这里我们会对大部分函数以及一些变量一一解析, 其中一些 Pytorch 的 API 可以参考我的这篇文章或者官方文档 .

mlp

def mlp(sizes, activation=nn.Tanh, output_activation=nn.Identity):
    # Build a feedforward neural network.
    layers = []
    for j in range(len(sizes)-1):
        act = activation if j < len(sizes)-2 else output_activation
        layers += [nn.Linear(sizes[j], sizes[j+1]), act()]
    return nn.Sequential(*layers)

依据输入返回一个神经网络.

参数

sizes

其中包含神经网络的层数以及节点数信息
activation

节点的激活函数, 这里默认是 nn.Tanh 也就是 $\tanh$ 函数
output_activation

输出的激活函数

解析

layers 中的每一个元素就是神经网络的一部分 (节点与激活函数), 而 nn.Sequential(*layers) 是将这些部分组合成一个神经网络. 其中

1
2
3

for j in range(len(sizes)-1):
        act = activation if j < len(sizes)-2 else output_activation
        layers += [nn.Linear(sizes[j], sizes[j+1]), act()]

这个循环, act 指的是激活函数, 当该层不是最后一层时使用 activation , 是时使用 output_activation 作为激活函数.

get_policy

1
2
3

def get_policy(obs):
    logits = logits_net(obs)
    return Categorical(logits=logits)

依据环境计算出动作的对数概率, 并依此返回一个 Categorical 对象.

参数

obs

环境的参数, 描述了环境

解析

logits_net 是一个神经网络, 接受参数后输出最终结果 (动作的对数概率). 至于 Categorical 对象请自行了解.

get_action

1 2	def get_action(obs): return get_policy(obs).sample().item()

参数

obs

环境的参数, 描述了环境.

解析

利用 Categorical 对象采样动作.

compute_loss

1
2
3

def compute_loss(obs, act, weights):
    logp = get_policy(obs).log_prob(act)
    return -(logp * weights).mean()

计算损失.

◆ ◆ ◆ ◆

> [任务要求]
请把上文中以"这个循环, act 指的是激活函数"开头的段落改写成简短的要点列表，保留其主要信息。

◆ ◆ ◆ ◆

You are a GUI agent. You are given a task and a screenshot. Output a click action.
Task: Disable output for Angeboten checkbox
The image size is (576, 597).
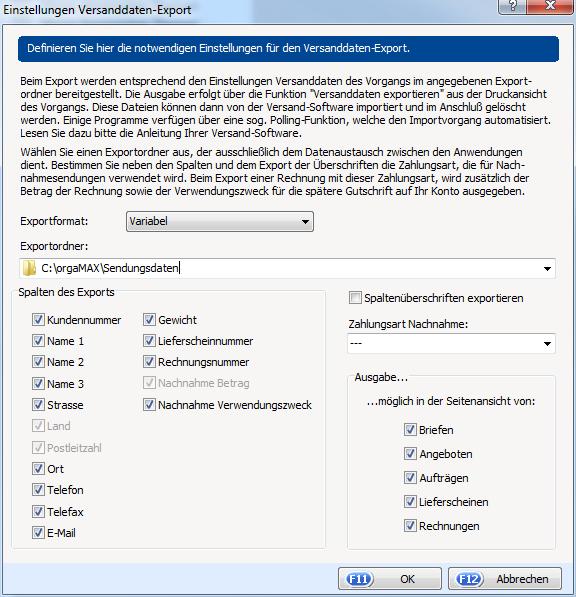pyautogui.click(x=410, y=453)
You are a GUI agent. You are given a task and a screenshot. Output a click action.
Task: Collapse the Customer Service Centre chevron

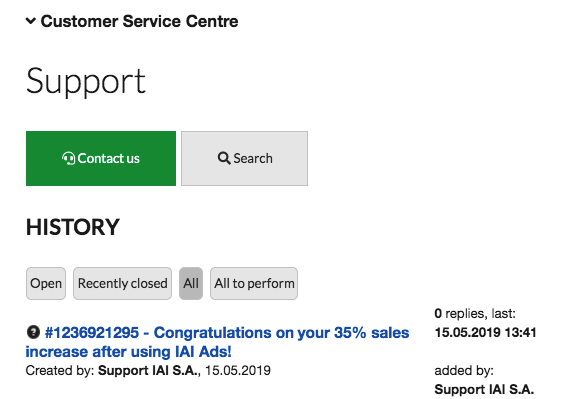coord(31,21)
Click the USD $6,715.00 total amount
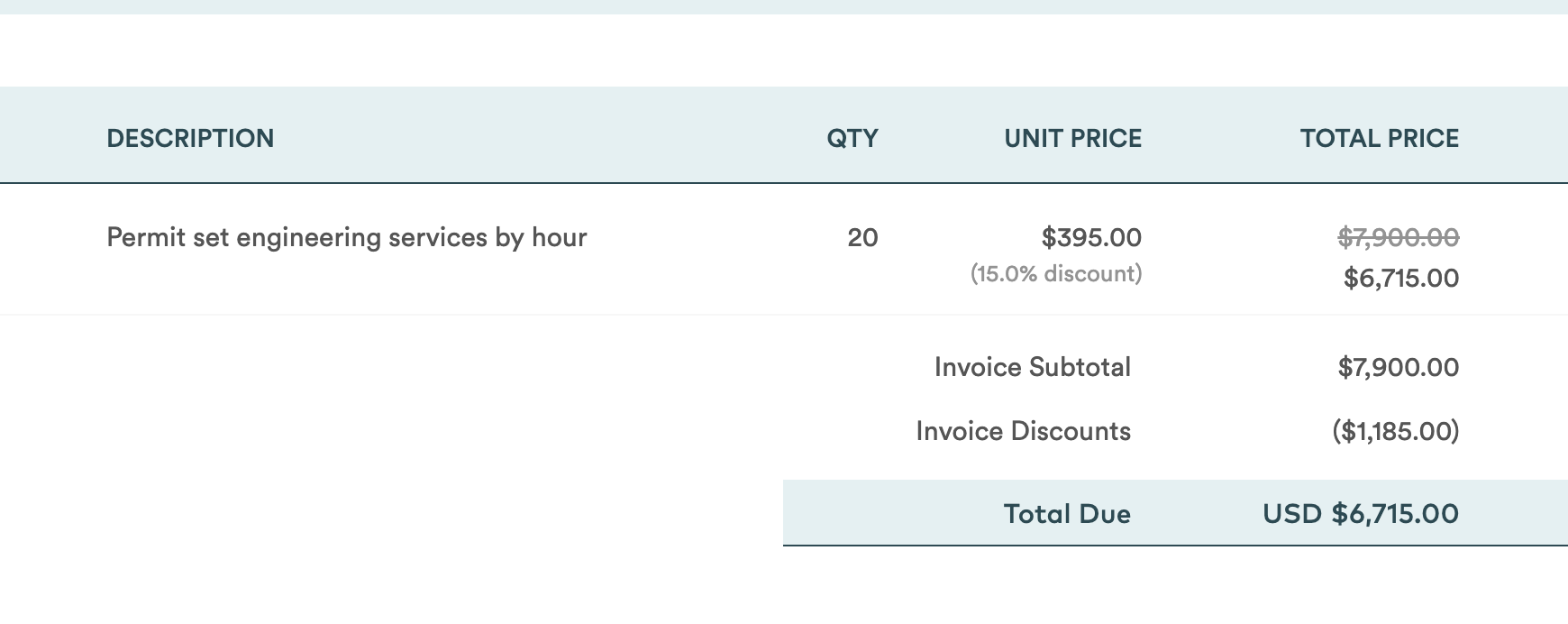1568x624 pixels. (1361, 514)
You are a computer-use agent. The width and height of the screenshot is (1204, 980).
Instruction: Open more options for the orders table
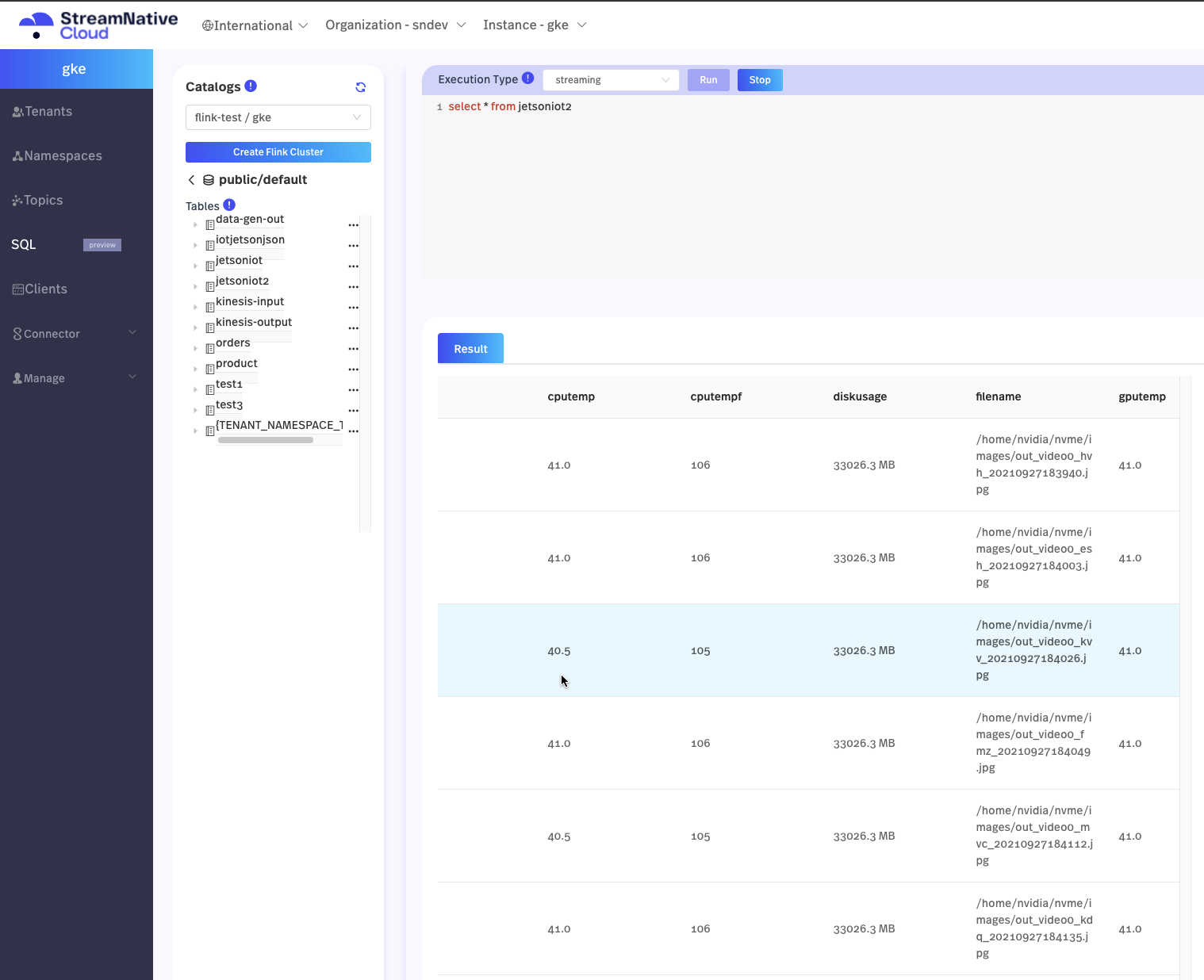[x=354, y=349]
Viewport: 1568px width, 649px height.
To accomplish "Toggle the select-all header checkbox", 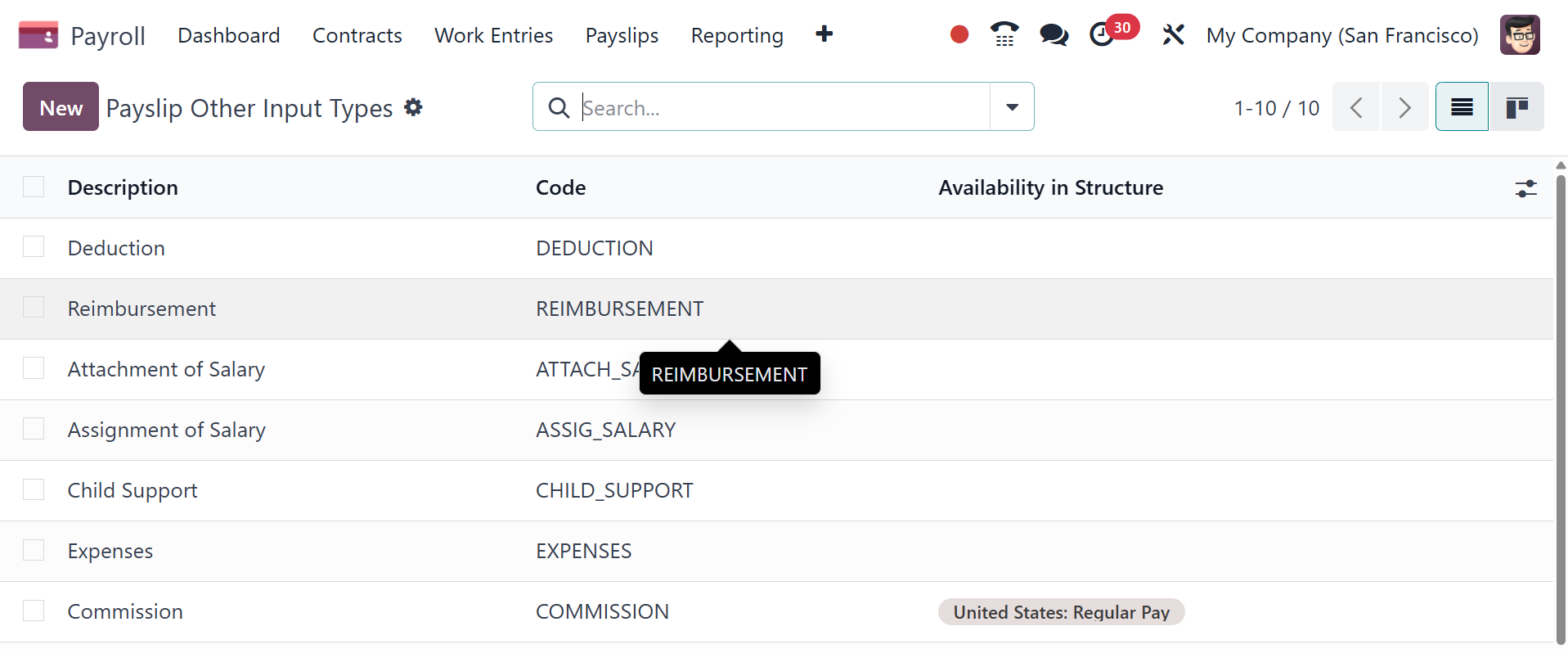I will pos(34,187).
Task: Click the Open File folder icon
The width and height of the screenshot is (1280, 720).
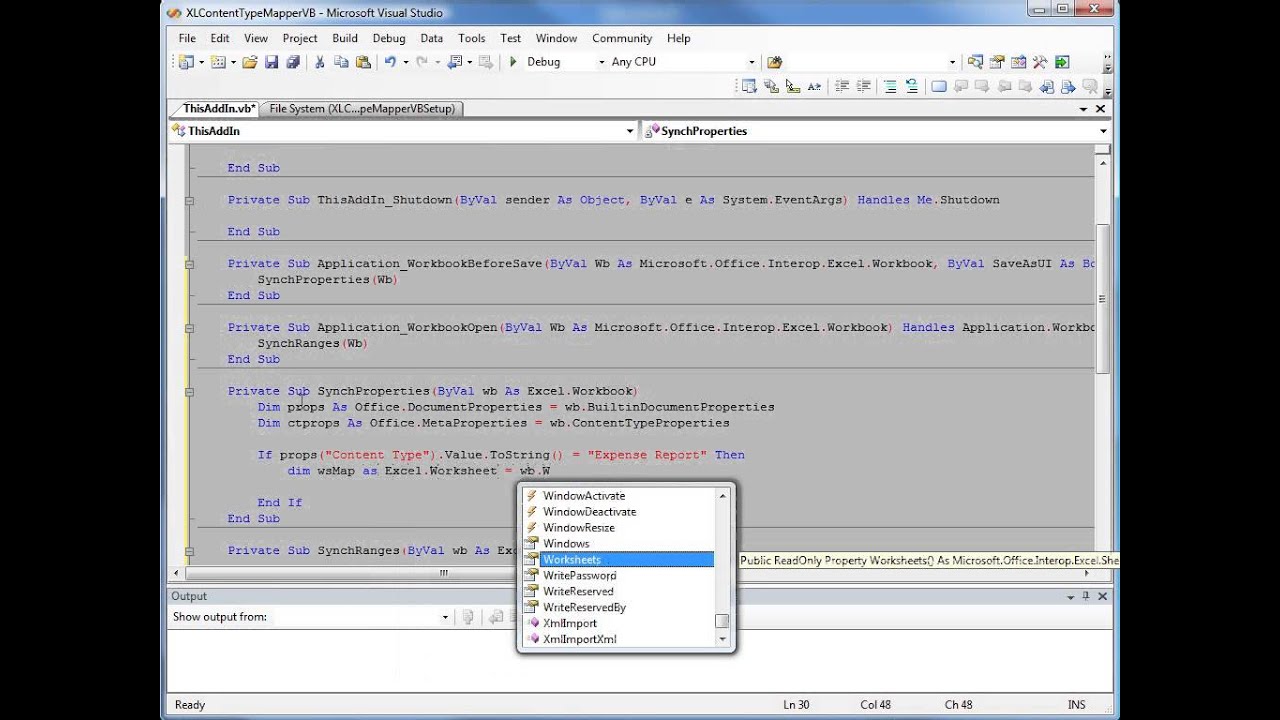Action: [249, 62]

◆ ◆ ◆ ◆

> [回答如下]
- act：该循环中的激活函数
- 非最后一层：使用 activation
- 最后一层：使用 output_activation